Васенька небрежно передернул плечом.
— Вроде бы ничего грешного. Песни я пишу, Маркелыч. И не ждал, что поднимется такой шум…
Маркелыч норовом был зол и придирчив и резко оборвал Рубашкина:
— Ты не крути, не винти — песни! Рассказывай, как было, шалапут…
— Не бузи ты, папаша, доброму делу не мешай, — строго оборвал Маркелыча Ванька-братик и достал из тумбочки у окна пачку какой-то бумаги.
Он стал раздавать ее шахтерам, и к нему со всех сторон протянулись руки, а я не сразу рассмотрел, что это был журнал «Забой».
— Страница двенадцатая, — весело приговаривал Братик. — Читайте и запоминайте. Васенька и музыку обещает составить, а тогда, значит, вместе и споем!
Разрозненные журналы перепархивали над головами, как белые птицы, нарядная полнилась гулом удивленных голосов. Следуя примеру других, я выхватил журнал у кого-то из рук, взглянул на страницу и замер: с печатной страницы на меня смотрел Васенька Рубашкин! Был он такой же, как в жизни, как сейчас на сцене, чуточку насмешливый и нагловатый, а подпись под фотографией гласила: «Поэт — Василий Рубашкин, коногон с шахты „Дагмара“». Я успел прочесть первые четыре строчки его «Песни», а потом кто-то и у меня выхватил журнал. Эти четыре строчки мне запомнились и почему-то взволновали: не верилось, чтобы это он, Васенька Отпетый, после своей обычной суматошной смены находил вечерами время гулять на поселке, всматриваться в неяркую, но милую сердцу донецкую степь, подмечать летящие над нею трепетные зарницы, вслушиваться в переливчатые шорохи тополей.
Над шахтерским поселком моим тополя
И осколок луны, как стеклянный,
Пусть же знает отныне родная земля,
Что поэт я ее самозванный…
Да, это было открытие. И кто же, известный сорвиголова, коногон из самых шальных и бездумных, Васенька Отпетый открывал нам, своим землякам, огромный мир, согретый его доброй мечтой, мир красочный и заманчивый.
Нет, такого собрания на этой старой шахте еще не бывало: закопченные стены нарядной словно бы раздвинулись, дощатый помост неуловимо стал выше, а Рубашкин прочно, уверенно стоял на своей завидной высоте, расправив плечи, откинув голову, и его красный чуб трепетал, как густое пламя.
Был он прежним Васенькой и одновременно был уже другим. Это мы сами так приподняли его нашим удивлением.

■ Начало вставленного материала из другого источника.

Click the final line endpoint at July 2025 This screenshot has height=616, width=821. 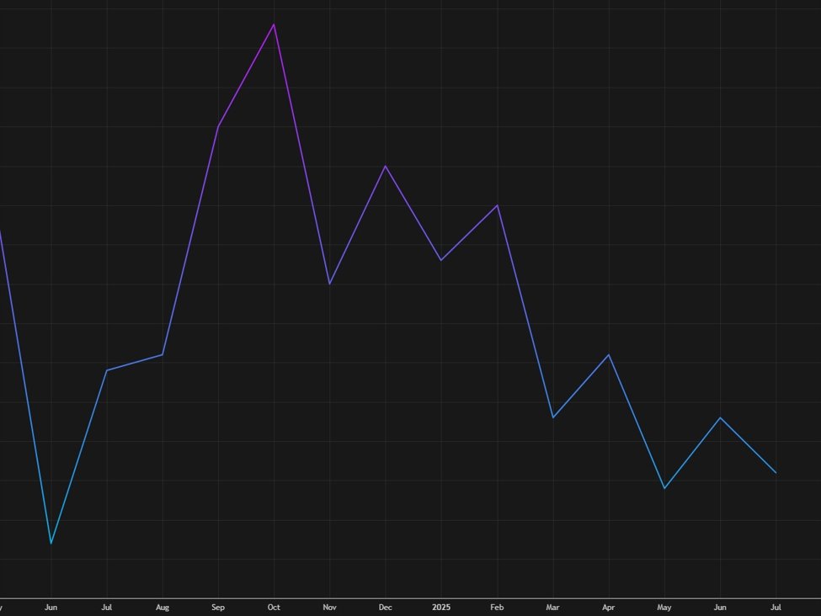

И когда он, осторожно приняв из чьих-то рук свою гармошку, сначала взял негромкий и задумчивый аккорд, а потом, прижмурив глаза, будто от солнца или словно бы вглядываясь в далекую даль, стал выговаривать в полураспев звучные и слаженные слова, откуда-то взялся солнечный зайчик и затрепетал на лицах. День был пасмурный, с тяжелыми глыбами облаков, и, может быть, он здесь и зародился, в толпе, трепетный солнечный зайчик, — ведь лица людей, это давно примечено, могут светиться и сиять.
Уже можно было бы поверить, что в человеке, в душе его свершилось чудо, — таким неожиданно высоким встал среди нас Василий и заслонил прежнего, озорного Васеньку. Но тот, Отпетый, никуда не девался и показал себя.
Гармонь вдруг зафальшивила, всхлипнула, захрипела, и Васенька, словно бы в крайней растерянности, опустил ее прямо на затоптанный помост.
Братик шагнул к нему в тревоге, взял за плечи, заглянул в лицо.
— Что, Вася, случилось? Сбился… забыл слова?
Рубашкин разнял руки и стал пятиться с помоста.
— Ничего не случилось… Все в норме. Нет, случилось… Это я вру, будто ничего не случилось, вру! — И он закрыл ладонями лицо.
Ваньке-братику не впервые было вести в нарядной «программу», но и он, бывалый боец, растерялся, а растерявшись, обозлился:
— Ты объясни народу, слышь, Васька? Ты же поэт, понимаешь, голова два уха, а чего замолк и рот раскрыл?
Рубашкин отнял от лица руки и молвил тихо, виновато:
— Потому, что плохо. И как же там, в «Забое», не заметили, что они у меня не доведенные, не собранные, стишки? Я их тут людям добрым читаю, а мне иное слово горло дерет. И не сердись, Братик, лучше правду скажи мне, ты… понимаешь?
Братик задумчиво опустил голову, одолевая какую-то трудную мысль, и, помолчав, сказал:
— Что ж, протаптывай дорожку далее. Ноги босые поранишь — не плачь. Тут, брат Васенька, ты сам себе и судья, и утешитель.